> Location data for elements and text

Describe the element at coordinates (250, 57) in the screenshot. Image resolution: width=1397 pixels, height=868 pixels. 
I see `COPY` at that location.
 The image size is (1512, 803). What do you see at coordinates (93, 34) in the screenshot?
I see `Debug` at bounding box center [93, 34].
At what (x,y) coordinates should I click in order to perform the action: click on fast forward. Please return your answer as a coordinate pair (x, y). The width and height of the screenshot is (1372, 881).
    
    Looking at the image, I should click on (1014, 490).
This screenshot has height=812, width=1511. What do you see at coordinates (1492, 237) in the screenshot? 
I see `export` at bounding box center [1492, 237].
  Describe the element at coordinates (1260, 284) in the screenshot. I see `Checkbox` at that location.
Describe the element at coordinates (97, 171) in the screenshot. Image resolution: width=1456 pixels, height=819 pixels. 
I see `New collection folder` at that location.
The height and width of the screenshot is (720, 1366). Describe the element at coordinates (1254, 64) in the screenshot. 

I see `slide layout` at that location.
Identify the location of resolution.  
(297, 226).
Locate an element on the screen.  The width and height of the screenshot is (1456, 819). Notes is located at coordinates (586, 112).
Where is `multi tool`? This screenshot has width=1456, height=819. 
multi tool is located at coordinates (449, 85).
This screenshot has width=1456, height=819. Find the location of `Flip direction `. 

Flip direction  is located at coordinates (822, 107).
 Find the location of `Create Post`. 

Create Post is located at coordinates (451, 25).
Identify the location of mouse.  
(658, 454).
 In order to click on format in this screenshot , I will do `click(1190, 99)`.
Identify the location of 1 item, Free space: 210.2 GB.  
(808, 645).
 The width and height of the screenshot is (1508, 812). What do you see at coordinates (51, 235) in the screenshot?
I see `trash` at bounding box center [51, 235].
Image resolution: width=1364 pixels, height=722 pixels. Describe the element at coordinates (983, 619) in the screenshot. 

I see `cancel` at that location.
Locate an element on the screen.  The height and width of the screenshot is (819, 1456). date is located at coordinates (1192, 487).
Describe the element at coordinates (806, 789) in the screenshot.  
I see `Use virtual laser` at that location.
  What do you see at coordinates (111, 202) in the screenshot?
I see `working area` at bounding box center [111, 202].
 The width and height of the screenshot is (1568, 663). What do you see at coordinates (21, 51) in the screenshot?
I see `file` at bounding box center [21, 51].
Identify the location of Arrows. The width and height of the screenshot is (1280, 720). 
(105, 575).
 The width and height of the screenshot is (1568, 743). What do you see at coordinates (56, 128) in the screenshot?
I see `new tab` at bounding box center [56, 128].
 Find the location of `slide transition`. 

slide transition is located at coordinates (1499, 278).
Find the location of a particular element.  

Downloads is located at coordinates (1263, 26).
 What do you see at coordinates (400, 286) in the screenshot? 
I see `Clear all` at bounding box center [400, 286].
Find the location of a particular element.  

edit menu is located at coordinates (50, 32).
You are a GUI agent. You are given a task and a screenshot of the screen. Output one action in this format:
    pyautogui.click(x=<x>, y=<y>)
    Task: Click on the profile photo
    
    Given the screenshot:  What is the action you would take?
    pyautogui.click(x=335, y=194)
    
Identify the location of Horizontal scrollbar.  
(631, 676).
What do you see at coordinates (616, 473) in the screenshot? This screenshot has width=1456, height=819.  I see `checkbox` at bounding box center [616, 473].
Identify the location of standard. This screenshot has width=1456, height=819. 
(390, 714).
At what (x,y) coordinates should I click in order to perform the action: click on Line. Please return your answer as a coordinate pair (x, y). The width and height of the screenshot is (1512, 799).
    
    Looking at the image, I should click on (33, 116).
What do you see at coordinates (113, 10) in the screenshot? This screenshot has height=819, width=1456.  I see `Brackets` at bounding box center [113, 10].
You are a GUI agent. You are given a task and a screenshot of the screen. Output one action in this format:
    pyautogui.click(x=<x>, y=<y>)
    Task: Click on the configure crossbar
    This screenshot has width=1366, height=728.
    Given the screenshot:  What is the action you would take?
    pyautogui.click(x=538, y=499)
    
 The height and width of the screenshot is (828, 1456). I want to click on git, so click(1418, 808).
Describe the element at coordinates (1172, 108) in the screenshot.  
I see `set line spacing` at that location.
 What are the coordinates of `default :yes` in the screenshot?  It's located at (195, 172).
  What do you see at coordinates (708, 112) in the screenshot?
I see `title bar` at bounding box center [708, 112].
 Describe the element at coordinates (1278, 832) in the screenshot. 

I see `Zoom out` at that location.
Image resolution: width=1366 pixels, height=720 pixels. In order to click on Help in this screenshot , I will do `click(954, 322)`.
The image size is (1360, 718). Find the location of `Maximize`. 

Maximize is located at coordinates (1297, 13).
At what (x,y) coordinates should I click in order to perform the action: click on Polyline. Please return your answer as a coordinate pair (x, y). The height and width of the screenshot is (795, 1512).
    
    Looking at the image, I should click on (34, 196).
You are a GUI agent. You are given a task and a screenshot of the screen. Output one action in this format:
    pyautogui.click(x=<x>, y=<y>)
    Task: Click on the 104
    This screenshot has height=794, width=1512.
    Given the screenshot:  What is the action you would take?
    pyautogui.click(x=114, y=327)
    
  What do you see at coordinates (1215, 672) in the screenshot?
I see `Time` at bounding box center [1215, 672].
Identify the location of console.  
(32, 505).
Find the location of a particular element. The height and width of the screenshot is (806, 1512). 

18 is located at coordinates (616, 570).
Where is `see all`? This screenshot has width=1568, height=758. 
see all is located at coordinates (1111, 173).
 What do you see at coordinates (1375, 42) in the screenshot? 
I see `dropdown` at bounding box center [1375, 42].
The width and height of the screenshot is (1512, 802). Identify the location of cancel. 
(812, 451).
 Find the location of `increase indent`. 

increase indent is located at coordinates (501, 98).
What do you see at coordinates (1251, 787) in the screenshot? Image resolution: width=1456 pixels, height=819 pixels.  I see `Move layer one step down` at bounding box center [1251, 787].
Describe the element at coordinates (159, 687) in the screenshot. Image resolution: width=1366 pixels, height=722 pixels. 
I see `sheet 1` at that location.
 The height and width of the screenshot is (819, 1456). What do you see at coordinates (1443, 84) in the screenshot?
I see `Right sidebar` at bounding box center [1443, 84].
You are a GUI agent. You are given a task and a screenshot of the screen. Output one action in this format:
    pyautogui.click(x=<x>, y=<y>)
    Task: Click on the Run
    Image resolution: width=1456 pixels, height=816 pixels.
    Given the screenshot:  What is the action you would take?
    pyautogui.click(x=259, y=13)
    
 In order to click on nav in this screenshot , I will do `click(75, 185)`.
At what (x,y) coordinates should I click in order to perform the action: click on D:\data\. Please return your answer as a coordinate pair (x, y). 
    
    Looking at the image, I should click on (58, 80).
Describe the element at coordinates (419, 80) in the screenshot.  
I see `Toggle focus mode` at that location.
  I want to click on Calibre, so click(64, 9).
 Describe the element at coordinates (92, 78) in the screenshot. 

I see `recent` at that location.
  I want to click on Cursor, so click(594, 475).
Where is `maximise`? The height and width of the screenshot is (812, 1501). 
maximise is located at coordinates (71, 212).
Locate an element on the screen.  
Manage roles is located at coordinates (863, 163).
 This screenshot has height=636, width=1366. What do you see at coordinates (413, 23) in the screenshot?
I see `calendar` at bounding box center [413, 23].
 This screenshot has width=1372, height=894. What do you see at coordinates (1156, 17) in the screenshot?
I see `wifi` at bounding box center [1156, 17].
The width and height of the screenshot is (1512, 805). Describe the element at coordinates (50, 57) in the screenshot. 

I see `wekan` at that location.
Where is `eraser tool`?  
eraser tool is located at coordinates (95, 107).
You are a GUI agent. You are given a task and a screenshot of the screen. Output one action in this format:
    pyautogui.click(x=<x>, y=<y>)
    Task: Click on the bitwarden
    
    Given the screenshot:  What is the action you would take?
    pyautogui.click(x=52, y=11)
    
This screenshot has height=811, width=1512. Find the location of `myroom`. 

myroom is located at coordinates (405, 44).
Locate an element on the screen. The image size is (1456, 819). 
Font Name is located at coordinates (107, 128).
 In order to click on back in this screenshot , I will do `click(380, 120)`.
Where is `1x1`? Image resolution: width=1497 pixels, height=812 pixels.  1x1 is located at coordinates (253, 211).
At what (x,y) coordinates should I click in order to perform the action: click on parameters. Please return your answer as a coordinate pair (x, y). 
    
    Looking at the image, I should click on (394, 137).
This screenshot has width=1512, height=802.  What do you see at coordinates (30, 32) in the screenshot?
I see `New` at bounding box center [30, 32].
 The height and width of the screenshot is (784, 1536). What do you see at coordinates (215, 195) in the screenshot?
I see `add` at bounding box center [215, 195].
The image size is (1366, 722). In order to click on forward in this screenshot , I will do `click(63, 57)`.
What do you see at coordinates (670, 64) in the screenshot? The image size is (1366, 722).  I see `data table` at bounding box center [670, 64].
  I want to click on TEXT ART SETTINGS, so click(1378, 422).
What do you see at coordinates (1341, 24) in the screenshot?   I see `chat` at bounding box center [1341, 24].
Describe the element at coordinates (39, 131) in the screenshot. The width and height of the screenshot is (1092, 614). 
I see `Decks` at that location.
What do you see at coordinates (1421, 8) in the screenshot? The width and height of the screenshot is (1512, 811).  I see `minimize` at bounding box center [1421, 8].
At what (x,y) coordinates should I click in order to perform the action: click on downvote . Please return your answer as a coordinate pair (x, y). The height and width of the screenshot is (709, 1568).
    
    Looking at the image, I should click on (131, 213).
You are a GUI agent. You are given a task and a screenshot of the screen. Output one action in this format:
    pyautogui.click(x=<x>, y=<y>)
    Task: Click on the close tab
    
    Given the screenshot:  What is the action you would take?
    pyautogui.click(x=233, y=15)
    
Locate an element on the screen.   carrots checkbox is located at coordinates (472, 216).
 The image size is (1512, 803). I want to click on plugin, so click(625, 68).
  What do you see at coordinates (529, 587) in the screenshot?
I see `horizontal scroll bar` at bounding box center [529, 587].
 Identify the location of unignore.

> Task statement
Return, word for word, the lines from the one containing "Describe the element at coordinates (92, 78)" through the one containing "center [1156, 17].", including both.

> Full answer
 Describe the element at coordinates (92, 78) in the screenshot. 

I see `recent` at that location.
  I want to click on Cursor, so click(594, 475).
Where is `maximise`? The height and width of the screenshot is (812, 1501). 
maximise is located at coordinates (71, 212).
Locate an element on the screen.  
Manage roles is located at coordinates (863, 163).
 This screenshot has height=636, width=1366. What do you see at coordinates (413, 23) in the screenshot?
I see `calendar` at bounding box center [413, 23].
 This screenshot has width=1372, height=894. What do you see at coordinates (1156, 17) in the screenshot?
I see `wifi` at bounding box center [1156, 17].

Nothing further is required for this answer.